Data for the task: Begin

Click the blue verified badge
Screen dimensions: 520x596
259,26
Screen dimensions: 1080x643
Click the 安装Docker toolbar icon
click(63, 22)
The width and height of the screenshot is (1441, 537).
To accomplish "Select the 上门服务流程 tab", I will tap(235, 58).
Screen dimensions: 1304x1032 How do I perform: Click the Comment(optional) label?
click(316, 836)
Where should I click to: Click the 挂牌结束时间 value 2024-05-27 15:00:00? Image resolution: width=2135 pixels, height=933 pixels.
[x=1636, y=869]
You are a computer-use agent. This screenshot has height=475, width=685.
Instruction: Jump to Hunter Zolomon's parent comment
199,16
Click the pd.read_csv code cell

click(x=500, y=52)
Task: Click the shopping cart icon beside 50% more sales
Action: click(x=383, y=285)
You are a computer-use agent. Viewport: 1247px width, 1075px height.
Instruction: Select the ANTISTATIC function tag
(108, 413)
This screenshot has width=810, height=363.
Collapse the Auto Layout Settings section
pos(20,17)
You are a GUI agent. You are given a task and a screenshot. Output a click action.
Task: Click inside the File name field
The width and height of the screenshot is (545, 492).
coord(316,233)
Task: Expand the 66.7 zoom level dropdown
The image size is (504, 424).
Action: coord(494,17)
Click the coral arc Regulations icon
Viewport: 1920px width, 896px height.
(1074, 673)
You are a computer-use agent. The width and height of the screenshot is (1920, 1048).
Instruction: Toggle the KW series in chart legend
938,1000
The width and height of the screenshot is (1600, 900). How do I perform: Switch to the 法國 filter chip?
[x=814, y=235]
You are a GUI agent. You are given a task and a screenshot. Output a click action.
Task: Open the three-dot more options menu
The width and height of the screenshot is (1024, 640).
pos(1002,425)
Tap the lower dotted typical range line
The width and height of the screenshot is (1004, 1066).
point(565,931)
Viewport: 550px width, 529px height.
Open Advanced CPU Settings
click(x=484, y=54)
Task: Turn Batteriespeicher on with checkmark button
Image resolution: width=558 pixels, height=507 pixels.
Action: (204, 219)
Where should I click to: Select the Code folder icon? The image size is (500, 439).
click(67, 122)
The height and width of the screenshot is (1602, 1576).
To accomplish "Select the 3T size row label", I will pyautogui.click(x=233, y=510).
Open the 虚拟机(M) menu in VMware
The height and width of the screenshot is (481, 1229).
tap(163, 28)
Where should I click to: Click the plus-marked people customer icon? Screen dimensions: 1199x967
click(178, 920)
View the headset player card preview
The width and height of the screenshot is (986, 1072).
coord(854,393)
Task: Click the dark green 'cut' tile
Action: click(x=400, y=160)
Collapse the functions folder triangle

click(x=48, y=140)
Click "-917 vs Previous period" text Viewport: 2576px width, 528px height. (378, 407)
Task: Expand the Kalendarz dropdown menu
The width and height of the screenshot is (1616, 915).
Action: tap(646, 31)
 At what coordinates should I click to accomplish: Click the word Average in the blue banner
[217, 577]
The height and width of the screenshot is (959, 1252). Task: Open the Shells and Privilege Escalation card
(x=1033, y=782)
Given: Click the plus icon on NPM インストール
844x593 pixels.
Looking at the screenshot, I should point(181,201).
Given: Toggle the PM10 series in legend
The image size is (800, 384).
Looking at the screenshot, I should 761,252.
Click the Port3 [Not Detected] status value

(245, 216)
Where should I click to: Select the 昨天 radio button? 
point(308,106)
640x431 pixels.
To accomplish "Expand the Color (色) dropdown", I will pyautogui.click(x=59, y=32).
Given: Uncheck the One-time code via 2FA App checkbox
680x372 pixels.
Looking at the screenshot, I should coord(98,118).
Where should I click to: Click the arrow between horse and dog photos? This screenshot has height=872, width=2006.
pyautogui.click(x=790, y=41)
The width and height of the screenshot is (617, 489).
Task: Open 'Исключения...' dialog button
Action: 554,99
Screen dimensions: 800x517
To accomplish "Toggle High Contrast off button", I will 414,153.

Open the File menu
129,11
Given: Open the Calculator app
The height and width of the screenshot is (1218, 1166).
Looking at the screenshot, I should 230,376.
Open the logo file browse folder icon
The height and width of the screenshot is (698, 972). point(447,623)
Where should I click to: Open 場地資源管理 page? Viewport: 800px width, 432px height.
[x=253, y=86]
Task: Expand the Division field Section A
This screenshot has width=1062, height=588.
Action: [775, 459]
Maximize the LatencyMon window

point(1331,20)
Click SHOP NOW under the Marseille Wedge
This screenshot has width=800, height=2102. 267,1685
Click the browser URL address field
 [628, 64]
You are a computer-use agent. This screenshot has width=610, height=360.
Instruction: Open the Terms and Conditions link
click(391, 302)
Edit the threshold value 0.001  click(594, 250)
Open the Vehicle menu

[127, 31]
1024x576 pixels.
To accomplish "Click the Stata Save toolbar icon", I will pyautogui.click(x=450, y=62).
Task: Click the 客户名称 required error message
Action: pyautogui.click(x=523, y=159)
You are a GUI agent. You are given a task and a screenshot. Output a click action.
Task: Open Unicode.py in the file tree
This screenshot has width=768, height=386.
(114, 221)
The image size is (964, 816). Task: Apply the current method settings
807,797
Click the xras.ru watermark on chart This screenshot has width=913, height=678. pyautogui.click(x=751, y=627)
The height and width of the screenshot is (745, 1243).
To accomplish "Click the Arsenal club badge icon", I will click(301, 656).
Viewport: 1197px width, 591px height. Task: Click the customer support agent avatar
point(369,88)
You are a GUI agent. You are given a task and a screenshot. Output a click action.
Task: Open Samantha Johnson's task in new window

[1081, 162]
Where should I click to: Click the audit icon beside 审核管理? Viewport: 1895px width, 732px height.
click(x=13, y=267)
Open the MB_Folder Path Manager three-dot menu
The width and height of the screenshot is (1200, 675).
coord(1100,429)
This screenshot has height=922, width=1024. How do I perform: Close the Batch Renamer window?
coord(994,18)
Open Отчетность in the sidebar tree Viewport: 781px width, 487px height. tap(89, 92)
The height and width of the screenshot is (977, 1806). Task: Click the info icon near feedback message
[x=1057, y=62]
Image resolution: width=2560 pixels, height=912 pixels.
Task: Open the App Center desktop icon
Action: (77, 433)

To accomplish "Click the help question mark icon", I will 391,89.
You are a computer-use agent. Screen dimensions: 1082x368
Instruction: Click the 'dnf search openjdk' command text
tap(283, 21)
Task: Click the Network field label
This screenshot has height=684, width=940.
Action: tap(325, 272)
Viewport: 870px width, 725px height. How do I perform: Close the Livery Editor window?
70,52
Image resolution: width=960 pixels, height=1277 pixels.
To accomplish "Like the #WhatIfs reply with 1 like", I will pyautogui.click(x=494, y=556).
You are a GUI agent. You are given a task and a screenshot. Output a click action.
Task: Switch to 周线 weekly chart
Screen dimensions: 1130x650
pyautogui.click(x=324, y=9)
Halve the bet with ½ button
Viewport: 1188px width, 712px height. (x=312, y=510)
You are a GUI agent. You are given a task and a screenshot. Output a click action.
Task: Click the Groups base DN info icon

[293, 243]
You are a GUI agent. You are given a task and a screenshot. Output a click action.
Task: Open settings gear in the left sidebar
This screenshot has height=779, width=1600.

Data for the task: End

The reply is to be an exact repeat of the records above.

### Completed exercise
Click the blue verified badge
Screen dimensions: 520x596
259,26
Screen dimensions: 1080x643
Click the 安装Docker toolbar icon
click(63, 22)
The width and height of the screenshot is (1441, 537).
To accomplish "Select the 上门服务流程 tab", I will tap(235, 58).
Screen dimensions: 1304x1032 How do I perform: Click the Comment(optional) label?
click(316, 836)
Where should I click to: Click the 挂牌结束时间 value 2024-05-27 15:00:00? Image resolution: width=2135 pixels, height=933 pixels.
[x=1636, y=869]
You are a computer-use agent. This screenshot has height=475, width=685.
Instruction: Jump to Hunter Zolomon's parent comment
199,16
Click the pd.read_csv code cell

click(x=500, y=52)
Task: Click the shopping cart icon beside 50% more sales
Action: click(x=383, y=285)
You are a computer-use agent. Viewport: 1247px width, 1075px height.
Instruction: Select the ANTISTATIC function tag
(108, 413)
This screenshot has width=810, height=363.
Collapse the Auto Layout Settings section
pos(20,17)
You are a GUI agent. You are given a task and a screenshot. Output a click action.
Task: Click inside the File name field
The width and height of the screenshot is (545, 492).
coord(316,233)
Task: Expand the 66.7 zoom level dropdown
The image size is (504, 424).
Action: coord(494,17)
Click the coral arc Regulations icon
Viewport: 1920px width, 896px height.
(1074, 673)
You are a computer-use agent. The width and height of the screenshot is (1920, 1048).
Instruction: Toggle the KW series in chart legend
938,1000
The width and height of the screenshot is (1600, 900). How do I perform: Switch to the 法國 filter chip?
[x=814, y=235]
You are a GUI agent. You are given a task and a screenshot. Output a click action.
Task: Open the three-dot more options menu
The width and height of the screenshot is (1024, 640).
pos(1002,425)
Tap the lower dotted typical range line
The width and height of the screenshot is (1004, 1066).
point(565,931)
Viewport: 550px width, 529px height.
Open Advanced CPU Settings
click(x=484, y=54)
Task: Turn Batteriespeicher on with checkmark button
Image resolution: width=558 pixels, height=507 pixels.
Action: (204, 219)
Where should I click to: Select the Code folder icon? The image size is (500, 439).
click(67, 122)
The height and width of the screenshot is (1602, 1576).
To accomplish "Select the 3T size row label", I will pyautogui.click(x=233, y=510).
Open the 虚拟机(M) menu in VMware
The height and width of the screenshot is (481, 1229).
tap(163, 28)
Where should I click to: Click the plus-marked people customer icon? Screen dimensions: 1199x967
click(178, 920)
View the headset player card preview
The width and height of the screenshot is (986, 1072).
coord(854,393)
Task: Click the dark green 'cut' tile
Action: click(x=400, y=160)
Collapse the functions folder triangle

click(x=48, y=140)
Click "-917 vs Previous period" text Viewport: 2576px width, 528px height. (378, 407)
Task: Expand the Kalendarz dropdown menu
The width and height of the screenshot is (1616, 915).
Action: tap(646, 31)
 At what coordinates should I click to accomplish: Click the word Average in the blue banner
[217, 577]
The height and width of the screenshot is (959, 1252). Task: Open the Shells and Privilege Escalation card
(x=1033, y=782)
Given: Click the plus icon on NPM インストール
844x593 pixels.
Looking at the screenshot, I should point(181,201).
Given: Toggle the PM10 series in legend
The image size is (800, 384).
Looking at the screenshot, I should 761,252.
Click the Port3 [Not Detected] status value

(245, 216)
Where should I click to: Select the 昨天 radio button? 
point(308,106)
640x431 pixels.
To accomplish "Expand the Color (色) dropdown", I will pyautogui.click(x=59, y=32).
Given: Uncheck the One-time code via 2FA App checkbox
680x372 pixels.
Looking at the screenshot, I should coord(98,118).
Where should I click to: Click the arrow between horse and dog photos? This screenshot has height=872, width=2006.
pyautogui.click(x=790, y=41)
The width and height of the screenshot is (617, 489).
Task: Open 'Исключения...' dialog button
Action: 554,99
Screen dimensions: 800x517
To accomplish "Toggle High Contrast off button", I will 414,153.

Open the File menu
129,11
Given: Open the Calculator app
The height and width of the screenshot is (1218, 1166).
Looking at the screenshot, I should 230,376.
Open the logo file browse folder icon
The height and width of the screenshot is (698, 972). point(447,623)
Where should I click to: Open 場地資源管理 page? Viewport: 800px width, 432px height.
[x=253, y=86]
Task: Expand the Division field Section A
This screenshot has width=1062, height=588.
Action: [775, 459]
Maximize the LatencyMon window

point(1331,20)
Click SHOP NOW under the Marseille Wedge
This screenshot has width=800, height=2102. 267,1685
Click the browser URL address field
 [628, 64]
You are a computer-use agent. This screenshot has width=610, height=360.
Instruction: Open the Terms and Conditions link
click(391, 302)
Edit the threshold value 0.001  click(594, 250)
Open the Vehicle menu

[127, 31]
1024x576 pixels.
To accomplish "Click the Stata Save toolbar icon", I will pyautogui.click(x=450, y=62).
Task: Click the 客户名称 required error message
Action: pyautogui.click(x=523, y=159)
You are a GUI agent. You are given a task and a screenshot. Output a click action.
Task: Open Unicode.py in the file tree
This screenshot has width=768, height=386.
(114, 221)
The image size is (964, 816). Task: Apply the current method settings
807,797
Click the xras.ru watermark on chart This screenshot has width=913, height=678. pyautogui.click(x=751, y=627)
The height and width of the screenshot is (745, 1243).
To accomplish "Click the Arsenal club badge icon", I will click(301, 656).
Viewport: 1197px width, 591px height. Task: Click the customer support agent avatar
point(369,88)
You are a GUI agent. You are given a task and a screenshot. Output a click action.
Task: Open Samantha Johnson's task in new window

[1081, 162]
Where should I click to: Click the audit icon beside 审核管理? Viewport: 1895px width, 732px height.
click(x=13, y=267)
Open the MB_Folder Path Manager three-dot menu
The width and height of the screenshot is (1200, 675).
coord(1100,429)
This screenshot has height=922, width=1024. How do I perform: Close the Batch Renamer window?
coord(994,18)
Open Отчетность in the sidebar tree Viewport: 781px width, 487px height. tap(89, 92)
The height and width of the screenshot is (977, 1806). Task: Click the info icon near feedback message
[x=1057, y=62]
Image resolution: width=2560 pixels, height=912 pixels.
Task: Open the App Center desktop icon
Action: (77, 433)

To accomplish "Click the help question mark icon", I will 391,89.
You are a computer-use agent. Screen dimensions: 1082x368
Instruction: Click the 'dnf search openjdk' command text
tap(283, 21)
Task: Click the Network field label
This screenshot has height=684, width=940.
Action: tap(325, 272)
Viewport: 870px width, 725px height. How do I perform: Close the Livery Editor window?
70,52
Image resolution: width=960 pixels, height=1277 pixels.
To accomplish "Like the #WhatIfs reply with 1 like", I will pyautogui.click(x=494, y=556).
You are a GUI agent. You are given a task and a screenshot. Output a click action.
Task: Switch to 周线 weekly chart
Screen dimensions: 1130x650
pyautogui.click(x=324, y=9)
Halve the bet with ½ button
Viewport: 1188px width, 712px height. (x=312, y=510)
You are a GUI agent. You are given a task and a screenshot. Output a click action.
Task: Click the Groups base DN info icon

[293, 243]
You are a GUI agent. You are given a task and a screenshot. Output a click action.
Task: Open settings gear in the left sidebar
This screenshot has height=779, width=1600.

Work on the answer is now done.